**Problem statement:** What lines of the data hold the string "computer"? Copy them all.

====== Material for this exercise

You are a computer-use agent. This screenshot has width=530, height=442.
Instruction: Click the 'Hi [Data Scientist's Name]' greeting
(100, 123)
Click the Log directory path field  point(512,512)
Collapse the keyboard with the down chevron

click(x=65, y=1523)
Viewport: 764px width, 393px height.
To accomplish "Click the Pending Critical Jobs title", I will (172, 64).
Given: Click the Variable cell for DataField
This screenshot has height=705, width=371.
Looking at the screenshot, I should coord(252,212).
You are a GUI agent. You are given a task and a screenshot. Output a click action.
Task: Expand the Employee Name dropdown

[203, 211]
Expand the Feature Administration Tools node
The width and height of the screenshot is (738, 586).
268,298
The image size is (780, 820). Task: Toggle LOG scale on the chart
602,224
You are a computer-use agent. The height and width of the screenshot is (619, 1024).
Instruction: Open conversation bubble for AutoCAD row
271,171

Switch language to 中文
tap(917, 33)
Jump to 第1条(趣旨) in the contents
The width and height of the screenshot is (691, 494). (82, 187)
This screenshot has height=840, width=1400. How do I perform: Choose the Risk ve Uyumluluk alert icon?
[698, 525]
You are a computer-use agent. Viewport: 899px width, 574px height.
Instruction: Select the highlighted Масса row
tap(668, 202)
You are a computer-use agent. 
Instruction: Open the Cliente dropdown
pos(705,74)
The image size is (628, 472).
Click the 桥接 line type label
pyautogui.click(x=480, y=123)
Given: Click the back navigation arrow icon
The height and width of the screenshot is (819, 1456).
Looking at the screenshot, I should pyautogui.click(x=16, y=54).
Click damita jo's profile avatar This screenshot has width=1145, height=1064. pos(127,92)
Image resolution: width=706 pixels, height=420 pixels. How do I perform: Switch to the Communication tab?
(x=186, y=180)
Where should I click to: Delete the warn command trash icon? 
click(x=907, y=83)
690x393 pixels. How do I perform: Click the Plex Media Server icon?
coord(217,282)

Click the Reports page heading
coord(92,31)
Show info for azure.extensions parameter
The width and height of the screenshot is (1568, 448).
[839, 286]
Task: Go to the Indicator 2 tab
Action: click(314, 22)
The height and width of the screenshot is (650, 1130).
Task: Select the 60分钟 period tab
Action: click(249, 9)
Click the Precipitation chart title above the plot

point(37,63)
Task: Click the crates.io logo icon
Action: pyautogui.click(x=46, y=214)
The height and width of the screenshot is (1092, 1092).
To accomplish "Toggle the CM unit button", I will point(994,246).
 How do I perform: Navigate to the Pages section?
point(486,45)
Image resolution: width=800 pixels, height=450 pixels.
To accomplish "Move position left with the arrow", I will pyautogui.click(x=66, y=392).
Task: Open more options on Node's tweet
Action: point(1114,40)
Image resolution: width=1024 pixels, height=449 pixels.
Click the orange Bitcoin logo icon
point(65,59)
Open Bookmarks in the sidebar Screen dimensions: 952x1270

============

**Final answer:**
You are a computer-use agent. This screenshot has width=530, height=442.
You are a computer-use agent. The height and width of the screenshot is (619, 1024).
You are a computer-use agent. Viewport: 899px width, 574px height.
You are a computer-use agent. 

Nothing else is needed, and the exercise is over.